A complete response lists each line of the data below that includes the word "will".
-------- Records to process --------
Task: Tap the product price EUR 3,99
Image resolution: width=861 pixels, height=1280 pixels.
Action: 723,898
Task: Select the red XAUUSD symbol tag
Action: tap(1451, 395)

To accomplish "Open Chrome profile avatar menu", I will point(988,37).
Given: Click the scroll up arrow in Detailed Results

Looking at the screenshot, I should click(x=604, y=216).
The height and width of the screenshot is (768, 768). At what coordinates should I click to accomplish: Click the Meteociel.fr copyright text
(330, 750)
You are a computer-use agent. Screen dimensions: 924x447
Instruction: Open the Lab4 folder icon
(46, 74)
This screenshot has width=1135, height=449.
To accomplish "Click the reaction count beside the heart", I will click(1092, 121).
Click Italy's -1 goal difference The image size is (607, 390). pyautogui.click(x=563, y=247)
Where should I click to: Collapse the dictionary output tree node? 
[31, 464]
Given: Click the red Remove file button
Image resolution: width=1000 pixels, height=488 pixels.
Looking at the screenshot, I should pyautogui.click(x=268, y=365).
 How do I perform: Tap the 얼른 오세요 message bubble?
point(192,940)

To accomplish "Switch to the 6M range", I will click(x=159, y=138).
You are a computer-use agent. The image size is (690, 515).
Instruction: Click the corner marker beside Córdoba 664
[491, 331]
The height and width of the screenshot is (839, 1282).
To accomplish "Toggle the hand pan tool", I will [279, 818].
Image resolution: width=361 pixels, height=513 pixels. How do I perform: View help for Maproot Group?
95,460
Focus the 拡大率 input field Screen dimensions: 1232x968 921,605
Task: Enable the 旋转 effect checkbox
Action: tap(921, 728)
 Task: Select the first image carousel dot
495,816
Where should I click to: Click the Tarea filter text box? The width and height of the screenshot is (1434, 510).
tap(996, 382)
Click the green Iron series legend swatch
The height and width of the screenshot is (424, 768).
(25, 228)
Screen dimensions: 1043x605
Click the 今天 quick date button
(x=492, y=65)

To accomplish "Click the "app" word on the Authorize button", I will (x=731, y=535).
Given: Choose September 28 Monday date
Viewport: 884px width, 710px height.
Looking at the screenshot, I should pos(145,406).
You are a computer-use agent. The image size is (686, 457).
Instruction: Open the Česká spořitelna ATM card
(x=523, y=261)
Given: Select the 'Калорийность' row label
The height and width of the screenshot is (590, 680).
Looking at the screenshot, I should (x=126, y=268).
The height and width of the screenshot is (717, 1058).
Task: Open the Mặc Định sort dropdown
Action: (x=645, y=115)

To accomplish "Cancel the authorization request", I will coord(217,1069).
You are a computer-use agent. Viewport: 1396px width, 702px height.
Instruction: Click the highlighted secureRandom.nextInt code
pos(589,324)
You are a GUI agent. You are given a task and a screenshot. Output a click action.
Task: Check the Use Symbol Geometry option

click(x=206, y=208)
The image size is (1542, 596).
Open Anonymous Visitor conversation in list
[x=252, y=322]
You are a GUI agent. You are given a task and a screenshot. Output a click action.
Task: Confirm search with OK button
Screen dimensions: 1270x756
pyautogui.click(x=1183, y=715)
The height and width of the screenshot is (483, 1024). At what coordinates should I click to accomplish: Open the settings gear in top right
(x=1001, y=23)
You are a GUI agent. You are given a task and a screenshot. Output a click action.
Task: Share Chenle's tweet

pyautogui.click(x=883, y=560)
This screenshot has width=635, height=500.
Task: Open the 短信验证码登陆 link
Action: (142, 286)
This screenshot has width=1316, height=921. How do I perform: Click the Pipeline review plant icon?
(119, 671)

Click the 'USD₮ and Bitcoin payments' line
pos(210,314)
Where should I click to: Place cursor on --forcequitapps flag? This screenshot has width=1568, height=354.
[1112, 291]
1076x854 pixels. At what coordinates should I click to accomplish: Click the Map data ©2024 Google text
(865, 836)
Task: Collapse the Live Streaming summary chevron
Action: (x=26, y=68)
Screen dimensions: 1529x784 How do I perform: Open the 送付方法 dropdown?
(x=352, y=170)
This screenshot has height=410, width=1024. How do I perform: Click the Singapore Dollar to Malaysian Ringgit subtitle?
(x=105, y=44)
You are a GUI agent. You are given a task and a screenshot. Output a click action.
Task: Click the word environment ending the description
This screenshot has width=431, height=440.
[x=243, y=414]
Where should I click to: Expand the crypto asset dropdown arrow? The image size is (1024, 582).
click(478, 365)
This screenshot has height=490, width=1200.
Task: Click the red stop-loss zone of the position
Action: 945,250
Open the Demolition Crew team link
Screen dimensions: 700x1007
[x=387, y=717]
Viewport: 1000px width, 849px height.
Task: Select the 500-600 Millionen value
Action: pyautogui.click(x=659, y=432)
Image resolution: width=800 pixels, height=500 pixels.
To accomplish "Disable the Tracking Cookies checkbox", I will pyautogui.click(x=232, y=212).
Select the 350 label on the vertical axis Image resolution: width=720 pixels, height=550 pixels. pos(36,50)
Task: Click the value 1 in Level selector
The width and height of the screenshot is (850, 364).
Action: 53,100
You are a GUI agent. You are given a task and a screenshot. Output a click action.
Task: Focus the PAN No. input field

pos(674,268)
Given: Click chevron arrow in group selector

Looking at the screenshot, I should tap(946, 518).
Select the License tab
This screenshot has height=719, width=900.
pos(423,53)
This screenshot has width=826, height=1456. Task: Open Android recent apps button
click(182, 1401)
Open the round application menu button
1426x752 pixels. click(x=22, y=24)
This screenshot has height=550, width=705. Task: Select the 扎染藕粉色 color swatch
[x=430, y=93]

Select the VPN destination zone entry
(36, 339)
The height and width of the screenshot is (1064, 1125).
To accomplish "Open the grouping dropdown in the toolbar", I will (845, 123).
--------
# Solution:
To accomplish "Open Chrome profile avatar menu", I will point(988,37).
To accomplish "Click the reaction count beside the heart", I will click(1092, 121).
To accomplish "Switch to the 6M range", I will click(x=159, y=138).
To accomplish "Toggle the hand pan tool", I will [279, 818].
To accomplish "Click the "app" word on the Authorize button", I will (x=731, y=535).
To accomplish "Cancel the authorization request", I will coord(217,1069).
To accomplish "Disable the Tracking Cookies checkbox", I will pyautogui.click(x=232, y=212).
To accomplish "Open the grouping dropdown in the toolbar", I will (845, 123).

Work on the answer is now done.